Our reactions to the environment depend on the beliefs gained from our past experiences. We have all had different experiences in life which are why we think differently and have individual personalities. Depending on their perceptions some people find certain situations as scary, while others see them as exciting.
How does our environment effect us?
Our environment is constantly changing around us and we live life from one moment to the next. We can move from happy to sad or from daydreaming to alert almost instantly, our responses adjusting automatically to stimulus from the outside world. Thought changes to chemical and electrical signals that are passed quickly through the nervous system via neurotransmitters that instruct our organs and cells to respond. Happy thoughts release pleasurable endorphins like dopamine and serotonin whereas fear releases defence hormones like adrenaline and cortisol.
If we spend to long feeling fearful and anxious the hormones that are designed to protect us in the short term end up damaging our bodies with diseases like IBS, hypertension, heart disease and chronic illness. If we feel happy we feel great in our minds and body and we tend to be less prone to illness. This indicates that the mind and the body are connected. What we think is directly reflected in our health.
Western medicine has up until recently treated the mind and the body separately ignoring the effect of how we perceive our environment and our health. If you can make yourself ill by thought why can’t you make yourself well by reversing the process? This is a hard concept for many to grasp because we are taught that medicating is the only answer to physical healing. The evidence of mind based healing is there but it’s ignored.
What’s the science?
Your Autonomous nervous system, Endocrine system, immune system and neuropeptide systems communicate with the cells in the body and between themselves. They all respond to suggestions of the mind through the Limbic-hypothalamic system. Hypnotherapy communicates with the hypothalamus which is responsible for memory and acts as the central information exchange between mind and body.
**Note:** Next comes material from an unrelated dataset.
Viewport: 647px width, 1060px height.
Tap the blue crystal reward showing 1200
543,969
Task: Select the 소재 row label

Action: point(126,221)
Where does illness come from?
Quite often serious illness follows a trauma, a loss, a long period of stress or a life lived avoiding processing childhood abuse. The long livers in this world are usually happy, stress free individuals who love life and look for the good in the world, not highly stressed individuals.
This sounds well and good but how do we go about improving our health? Eat healthily, exercise regularly, look for the good in the world, relax more, process your past traumas and remove the negative things from your life.